§ **EXERCISE PROMPT**
Please take the records that follow and repeat exactly the lines starting with the line with "Click the Trash bin icon" and going on through the line with "The height and".

§ **PROVIDED DATA**
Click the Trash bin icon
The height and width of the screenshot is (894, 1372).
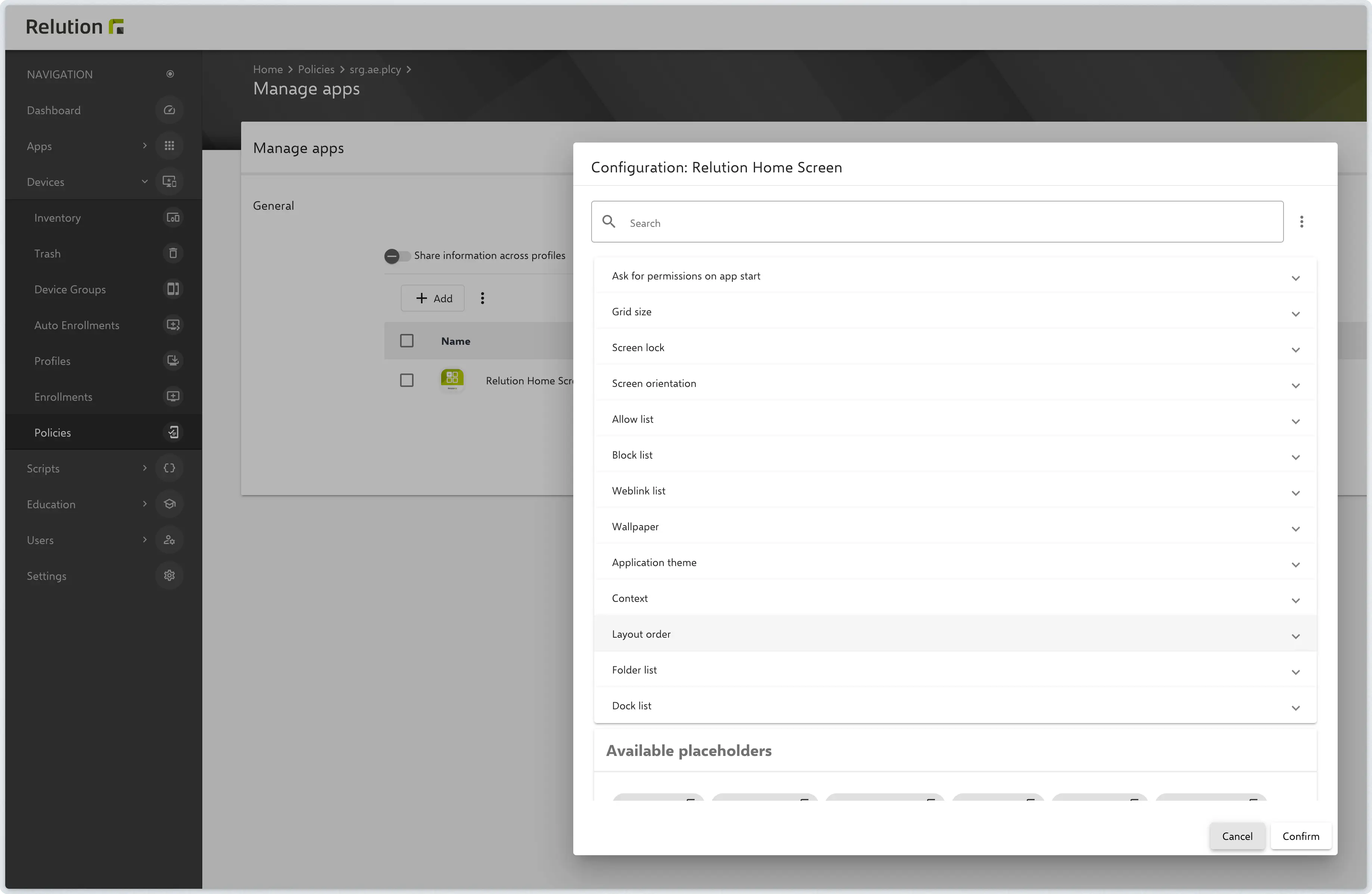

==

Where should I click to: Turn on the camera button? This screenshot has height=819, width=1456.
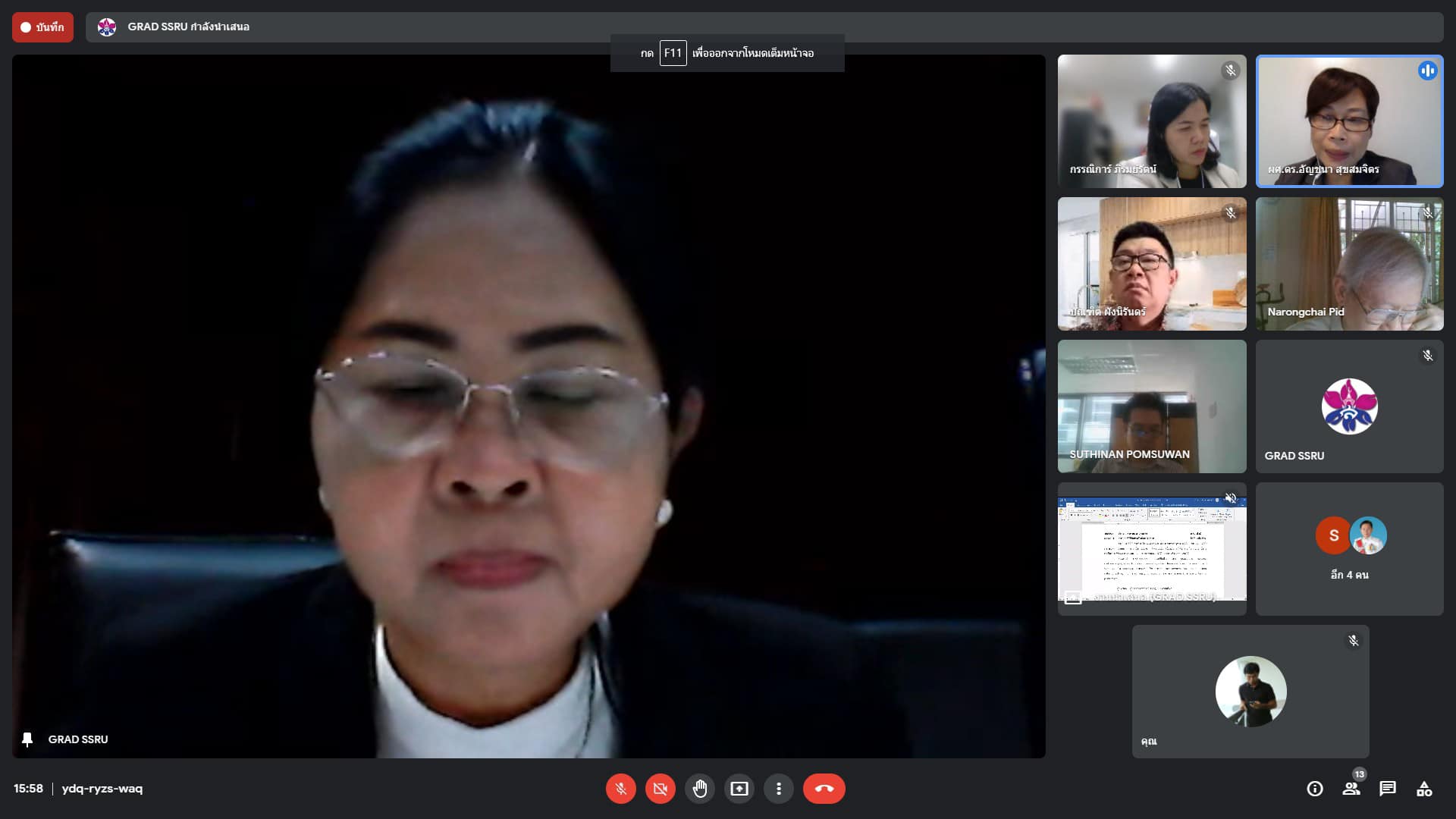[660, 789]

---

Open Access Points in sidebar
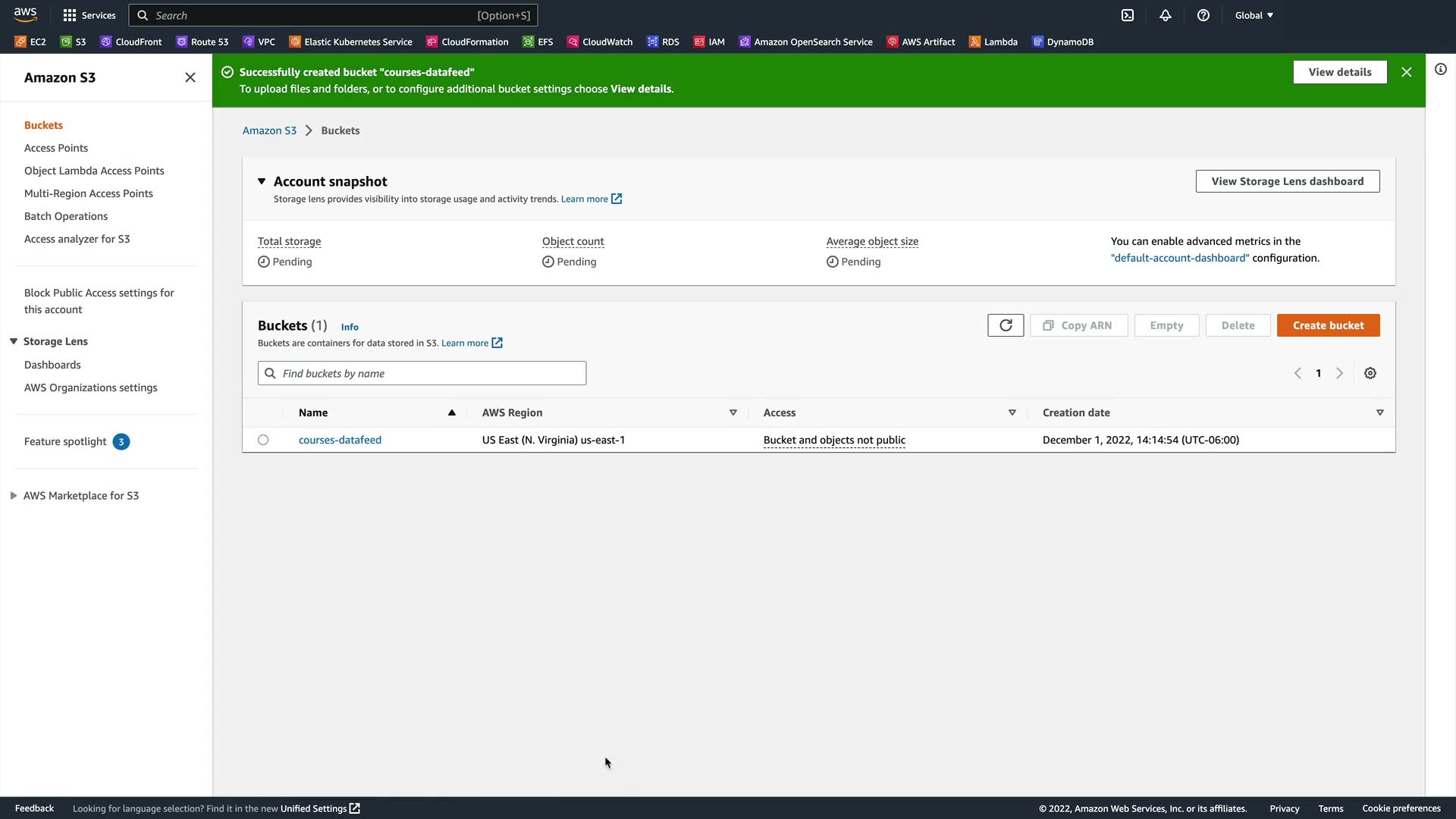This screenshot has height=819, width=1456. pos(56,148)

§ **TASK OUTPUT**
Click the Trash bin icon
The height and width of the screenshot is (894, 1372).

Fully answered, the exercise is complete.